Он шел куда-то, осторожно-осторожно. Он чувствовал, как под зависшей босой ступней его происходит движение: еще плотнее льнут к земле листья подорожника, оберегая короткие свои стебельки.

Он дышал осторожно. Ему казалось, вздохни поглубже, — и ненароком втянешь в себя рой звездной пыли, которая недвижно висела над землей. Да, звезды, — темной ночью совершался тот поход. Молчаливым строем вытянулись вдоль тропки подсолнухи. Еще с вечера они закрыли свои шляпки, и желтые лепестки слабо проглядывали из бутонов, как зрачки из-под прикрытых век.

Позади остались сараи, баня, картофельное поле. Тропинка покатилась с пригорка к огороду. За огородом застыли в вышине сонные кроны верб. Они отражались в затоне, и маленький затон казался от этого бездонным.

Мальчик перевел дыхание. От его вздоха заколыхались в воздухе запахи свежих огурцов, укропа, речной тины.

Он покосился глазами влево, вправо. Дивного цветка не было. Он терпеливо подумал, что есть еще завтрашняя ночь, послезавтрашняя — лето долгое. И какая-то из них будет «на Ивана Купалу».

Он не знал, когда это — ночь на Ивана Купалу. И кто такой Иван Купала, не знал. Но он знал, что распускается в такую ночь «дивный цветок, каких видом не видывали». Кроме этого бабушка сказала, кто его сорвет, может найти клад. Но клад ему не нужен.
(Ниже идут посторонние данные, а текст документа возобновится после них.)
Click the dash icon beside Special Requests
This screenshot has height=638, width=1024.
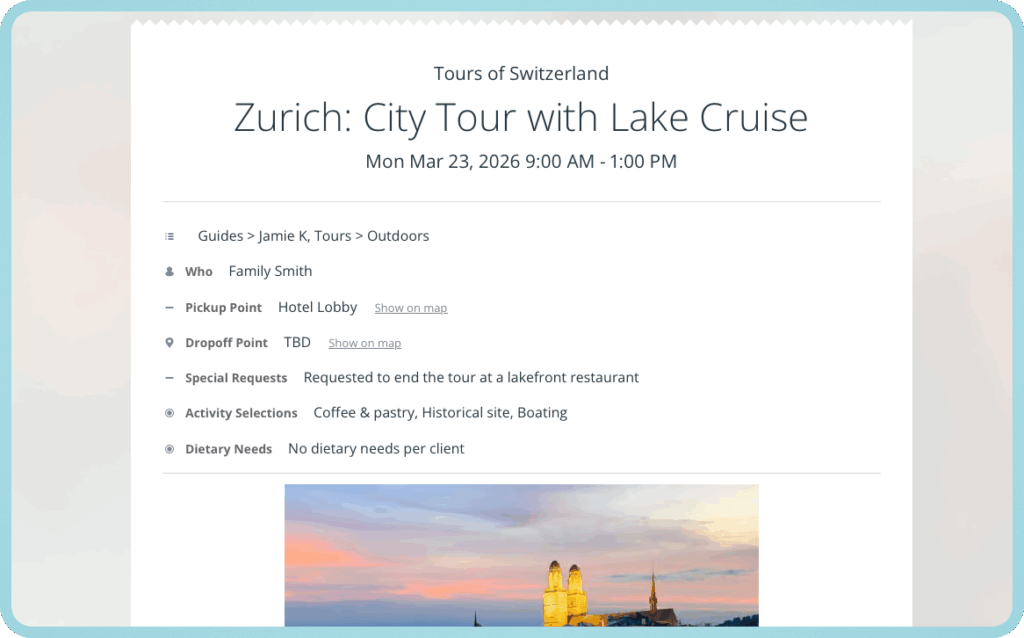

Только бы взглянуть на цветок, распускающийся в ночи.

Где? Когда? Как? — ни одного вопроса не задал он бабушке. Лишь ждал. И вот однажды, доверившись чутью, стал спускаться к затону. По примятой осоке вышел на деревянный мостик, как плот, лежащий на воде. И замер.
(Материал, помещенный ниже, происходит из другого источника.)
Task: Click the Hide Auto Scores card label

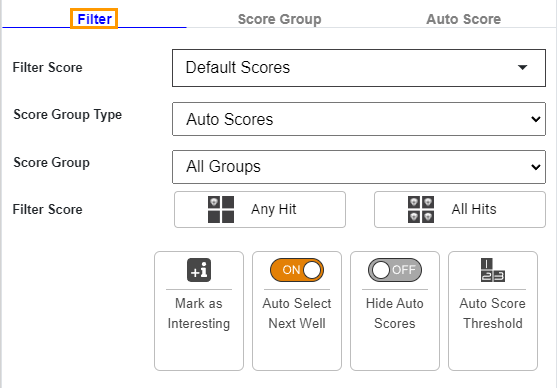Action: pos(395,313)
На мостике лежала спичка. Она догорала.

Он многое успел увидеть. Спокойное красновато-желтое пламя, ползущее по спичинке, освещало пятачок мостика. Он разглядел трещины в подгнившем дереве. В трещинах — нити водорослей, пустое муравьиное яйцо.

Еще он увидел, как спичечный огонек отражается на стрельчатых листьях осоки: на тех, что ближе — крупно, что подальше от мостика — мельче.

Еще он успел взглянуть перед, собой. На черной воде в ладошке глянцевого листа лежала лилия. Он давно знал ее, но сейчас не узнавал. Нижняя часть венчика скрывалась легкой полутенью. Верхняя светилась едва-едва заметным серебром — не от звезд ли? Спичечное пламя отражалось на снежных лепестках, дрожало, словно изнутри цветка рвалось в ночь. В легких продольных бороздках оно казалось гуще, багрянее.

Спичка догорела и погасла.

Он долго стоял на берегу. Не двигался. И сумел не допытывать себя, откуда появилась на мостике эта спичка, случайный ли прохожий обронил, подстроил ли кто, сама отчего-то вспыхнула ль. Лишь одно маленькое насилие совершил над собой: пытался не забыть той картины, что открыло ему осторожное пламя спички и что длилась мгновенье.